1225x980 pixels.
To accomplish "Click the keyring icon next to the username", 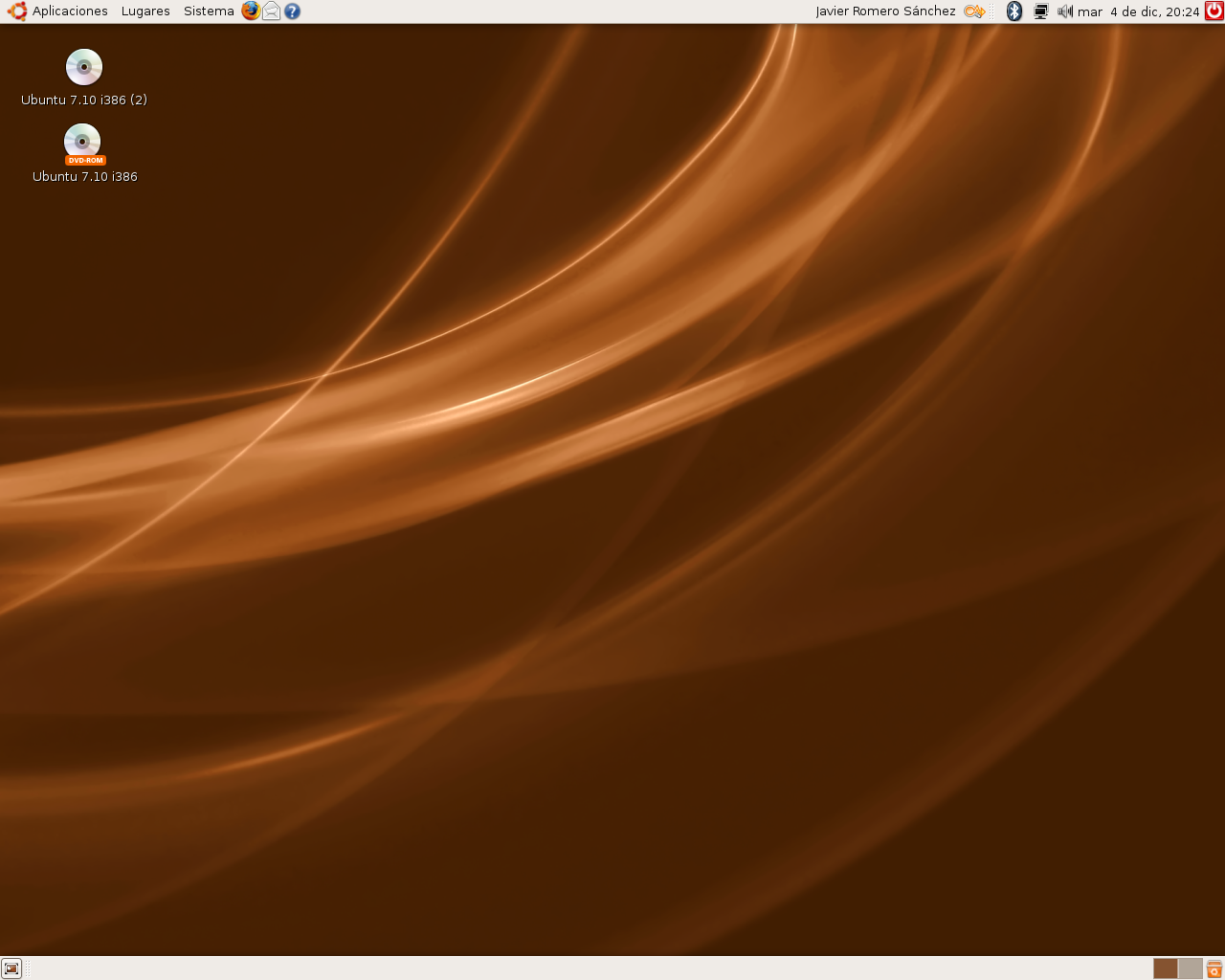I will (974, 11).
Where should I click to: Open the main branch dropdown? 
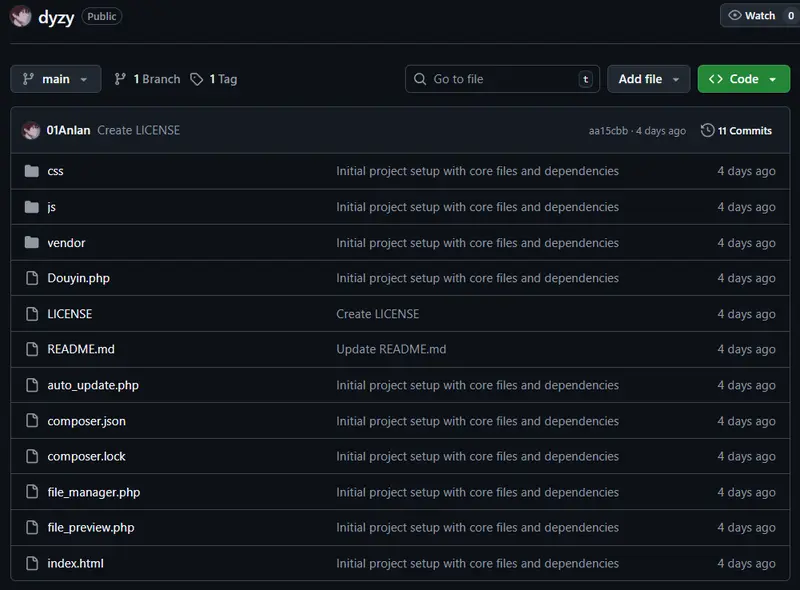[56, 79]
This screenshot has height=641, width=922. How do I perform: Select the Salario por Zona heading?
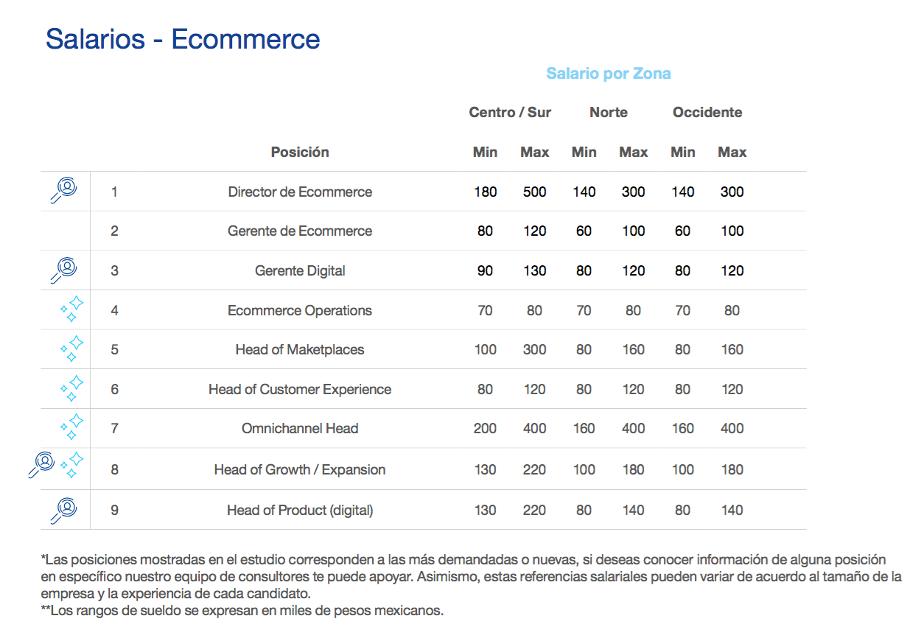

━━━━━━━━

Output nothing but the lines from the one containing "Where should I" to the end of the listing, both ends included, reproduced exactly. Pictures stay out.

-- RESULT OF THE EXERCISE --
Where should I click to: Open the main branch dropdown? 
[56, 79]
This screenshot has height=641, width=922. How do I perform: Select the Salario por Zona heading?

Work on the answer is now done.